After lunch we attended a session for first time writers, featuring a panel of three one-book authors who shared their very different journeys from idea to print. Chris Womersley, Toni Jordan, and Catherine O’Flynn each read a bit from their books and then answered some really great questions. Hearing their experiences was hopeful and a little uncanny—several times they said things that Caroline and I have said to each other.

We left with plenty of inspiration and headed to Caroline’s brother’s house for dinner, so she could fix his computer—which turned out to be unfixable.
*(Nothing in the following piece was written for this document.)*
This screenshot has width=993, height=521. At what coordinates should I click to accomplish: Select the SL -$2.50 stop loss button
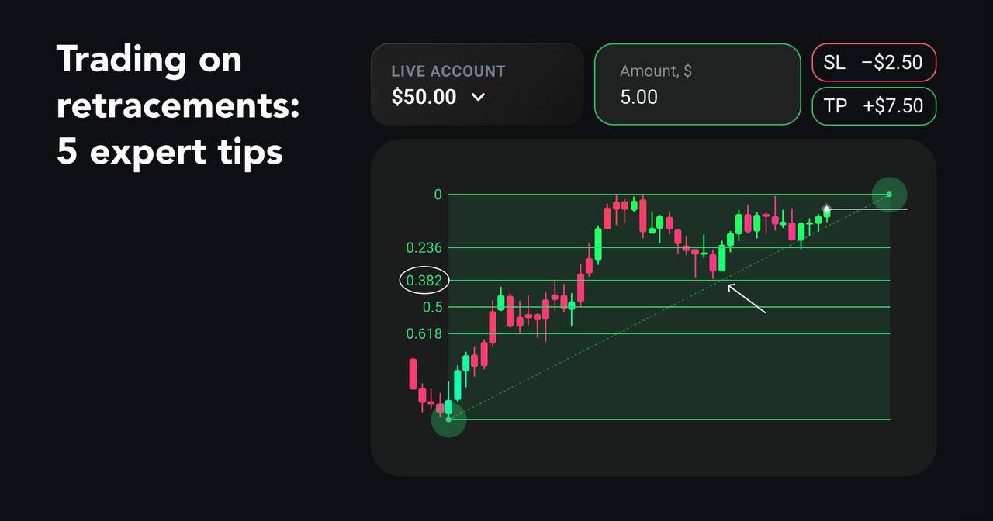pyautogui.click(x=874, y=63)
But I got to watch Dog for the first time in months!! Come on, if Australia doesn’t care about the whole N-word fiasco, America shouldn’t either!

Sunday, Day 17

Lazy day today:

Started off by going to a computer swap meet with Chris so Caroline could help him shop for a new system. No country is safe from viruses, you know, and later we found out Chris had 27 of them. We were afraid all his documents were gone forever—an important reminder to invest in virus protection and also back up your documents. Anyway, I couldn’t help thinking of John the whole time—he would have loved it at the swap meet! Tons of cheap desktops and laptops and programs and games and parts and accessories… I’m glad I didn’t have any cash or I might have walked out with a new laptop!

After Chris got a slick new desktop, we went back to his place to start setting it up. Caroline is clearly to Chris what John is to me—a Computer God. Every family needs one. *grin*

After lunch, we went back to the Writer’s festival and attended two more classes, one on emotion and one on the criminal mind. Didn’t learn anything earth-shattering, but did pick up some good bits of info. I would have enjoyed more exploration of the origins of evil from the criminal mind talk, but it was still very interesting.

When we got home, Caroline scoured the ‘net looking for a place for us to stay when we go to the Great Barrier Reef. It won’t be cheap: we’ll have to fly there and when gasoline is $86 dollars per 12 gallon tank—YES, you heard me right—you can’t go anywhere without bleeding a little. Caroline will be off for ten days and we want to make the most of it. What better way than to snorkel the Reef??

We headed back to Chris’s house, on the brink of giving up hope. We’ll keep searching tomorrow. Once at Chris’s, Caroline managed to fix his viruses compute (enough to recover his files, anyway) but she spent the next few hours setting up his new one and transferring files. Tanya made some awesome spaghetti and meatballs and we watched TV: The Biggest Loser, So You Think You Can Dance, and a cornball comedy, ‘Boytown’.

I’m afraid to say I’m becoming addicted to that stupid Dance show. *sigh* But check it out:

AND:




Evil stuff.

2 comments:

Anonymous said...

*tee hee* I'm a Computer God! That's awesome!

I love that you're doing this, btw, because it's like a journal for me too... except I'm too lazy to do it for myself.

I can't wait till we get to GKI!! Our own island!! *giggle/bounce... then skulks back to work*

Anonymous said...

What, no pictures of the computer show? Did they have anything cool?